La famille du diplomate organisera des funérailles privées, précise le communiqué, évoquant une cérémonie d’hommage publique ultérieure à New York.
Avec son décès, «l’Amérique a perdu l’une de ses voix les plus sûres et les plus écoutées en politique étrangère», a salué dans un communiqué l’ancien président américain George W. Bush, républicain comme lui.
Initiant le rapprochement avec Moscou et Pékin dans les années 1970, Henry Kissinger a vu son image ternie par des pages sombres de l’histoire des États-Unis, comme le soutien au coup d’État de 1973 au Chili ou l’invasion du Timor oriental en 1975 et, bien sûr, la guerre du Vietnam.
À Pékin en juillet
C’est son sens de la «realpolitik», du froid calcul des intérêts nationaux défendu par la puissance, qui a fait de lui une figure très critiquée de par le monde.
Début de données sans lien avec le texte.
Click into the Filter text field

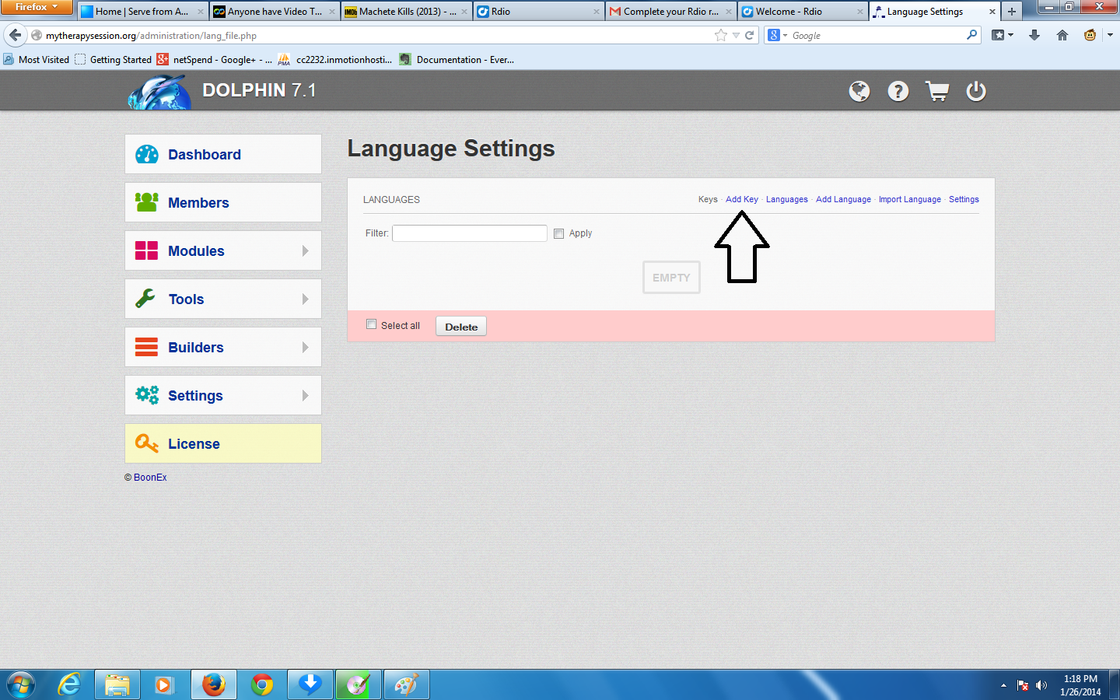[x=470, y=233]
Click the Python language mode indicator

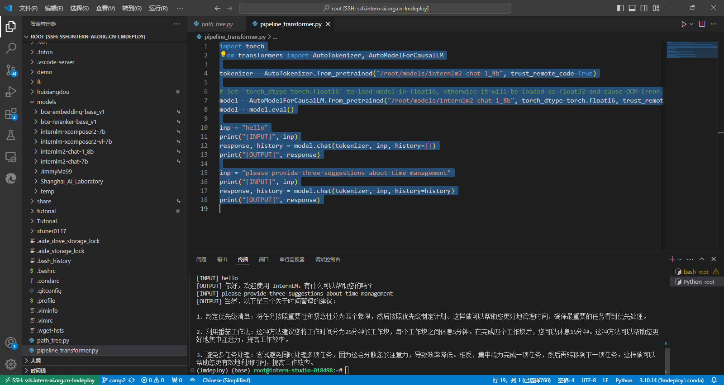[624, 380]
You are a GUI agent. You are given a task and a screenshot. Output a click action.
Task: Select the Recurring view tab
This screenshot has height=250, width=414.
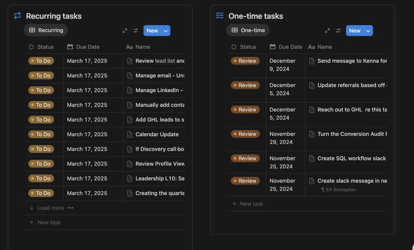pyautogui.click(x=46, y=30)
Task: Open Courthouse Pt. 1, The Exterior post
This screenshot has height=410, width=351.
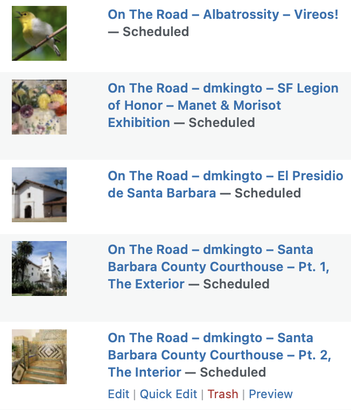Action: (x=218, y=266)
Diplomate aussi écouté que controversé, l’homme à la voix rocailleuse aimait distiller ses pensées aux journalistes et dans les colloques internationaux. Fascinant ses publics par sa longévité et sa vaste expérience, il était admiré par les uns comme un grand sage, détesté par les autres qui voyaient en lui un criminel de guerre.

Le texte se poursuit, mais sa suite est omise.